L’hygiène publique souffre aussi des effets de l’abondance. Les plaintes se sont multipliées contre les restaurants qui empilent les déchets dans l’espace public même quand il n’y a pas de collecte. C’est perçu par le passant comme une agression spatiale et olfactive. Les posts parlent d’« incivilités », de « comportement (…) vraiment inacceptable », nommant autant des petits restaurants de quartier que des établissements très en vue.

Depuis l’été 2021, pour soutenir le secteur Horeca et permettre aux gens de sortir malgré la pandémie, la Ville a encouragé l’établissement de nouvelles terrasses sur les trottoirs. Conçues pour éviter que les clients des cafés et restaurants ne se retrouvent trop nombreux à l’intérieur de locaux fermés, elle n’a guère songé aux piétons et aux riverains. Ce que le visiteur de passage dans un quartier peut trouver sympathique et libératoire, crée aussi de nouveaux problèmes. Sur « Report-it », on peut lire des plaintes venant d’un peu partout sur les abus que cette mesure a entraînés. Par exemple : « Ce bar occupe beaucoup de place et ne laisse qu’un passage étroit impossible pour les poussettes et fauteuils roulants, ou personnes âgées ou blessées avec des cannes. Cela fait des mois qu’ils ajoutent des tables et fauteuils autour desquels il faut zigzaguer. » Ou bien : « Le bar à côté de nous (…) a installé de nouveaux meubles qui bloquent le trottoir et encouragent les comportements antisociaux – y compris plus de clients buvant dans la rue tard le soir, criant souvent et se battant parfois tard dans la nuit. »

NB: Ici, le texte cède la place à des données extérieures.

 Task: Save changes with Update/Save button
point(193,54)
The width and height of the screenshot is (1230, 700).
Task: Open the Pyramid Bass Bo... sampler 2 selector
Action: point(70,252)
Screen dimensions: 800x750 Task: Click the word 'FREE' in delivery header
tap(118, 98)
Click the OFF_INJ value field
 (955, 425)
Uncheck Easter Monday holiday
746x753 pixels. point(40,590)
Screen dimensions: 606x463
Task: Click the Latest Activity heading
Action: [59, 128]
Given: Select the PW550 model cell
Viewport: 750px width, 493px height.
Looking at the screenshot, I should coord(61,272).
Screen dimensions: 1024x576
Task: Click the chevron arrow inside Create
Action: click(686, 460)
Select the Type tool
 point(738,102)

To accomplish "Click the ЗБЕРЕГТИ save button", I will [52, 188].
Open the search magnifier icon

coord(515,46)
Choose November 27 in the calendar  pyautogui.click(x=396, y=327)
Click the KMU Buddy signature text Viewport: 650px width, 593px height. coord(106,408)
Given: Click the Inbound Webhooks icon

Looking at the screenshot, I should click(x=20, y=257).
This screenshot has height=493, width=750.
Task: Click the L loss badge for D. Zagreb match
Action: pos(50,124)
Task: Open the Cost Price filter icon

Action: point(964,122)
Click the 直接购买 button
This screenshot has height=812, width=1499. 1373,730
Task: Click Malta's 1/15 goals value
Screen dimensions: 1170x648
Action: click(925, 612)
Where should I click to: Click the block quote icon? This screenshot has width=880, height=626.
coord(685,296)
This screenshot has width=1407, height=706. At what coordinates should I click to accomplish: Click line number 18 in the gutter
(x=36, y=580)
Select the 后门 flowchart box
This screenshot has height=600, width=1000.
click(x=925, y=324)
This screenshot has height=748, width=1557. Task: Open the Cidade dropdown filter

Au Limpertsberg, la lutte pour un partage équitable de la voie publique entre piétons, cyclistes et engins motorisés défraie la chronique depuis belle lurette, notamment avenue Pasteur. La Schueberfouer n’a fait qu’envenimer les choses. C’est d’ailleurs dans ce beau quartier que l’on peut lire les seules réactions qui prennent un tour politique. « Äre Mobilitéitsschäffe, Patrick Goldschmidt, huet virun net all ze laanger Zäit héich an helleg versprach, de Vëloswee ronderëm de Glacis géif wärend der Fouerzäit net blockéiert ginn », écrit, dépité, un citoyen. Et concernant l’avenue Pasteur, on lit ceci : « Quasi quotidiennement, la piste cyclable est bloquée par des voitures ou des camionnettes. (…) Le collège échevinal a malheureusement manqué le moment de créer un vrai espace convivial, où les terrasses des cafés et restaurants, les piétons et les cyclistes (ainsi que les arbres) peuvent co-exister de manière équitable. (…) Un vrai désastre, qui se payera cash aux prochaines élections... » Bref, « Report-it » devrait être une lecture quotidienne pour tous les candidats aux élections municipales. Pas tellement à cause des rares menaces de vote-sanction, mais par ce qu’il révèle sur la vie quotidienne et sur le capital civil de ces habitants de la Ville qui, entre le mal-être urbain et un vrai désir de participation, la considèrent comme la leur et s’expriment pour qu’elle soit « réparée ».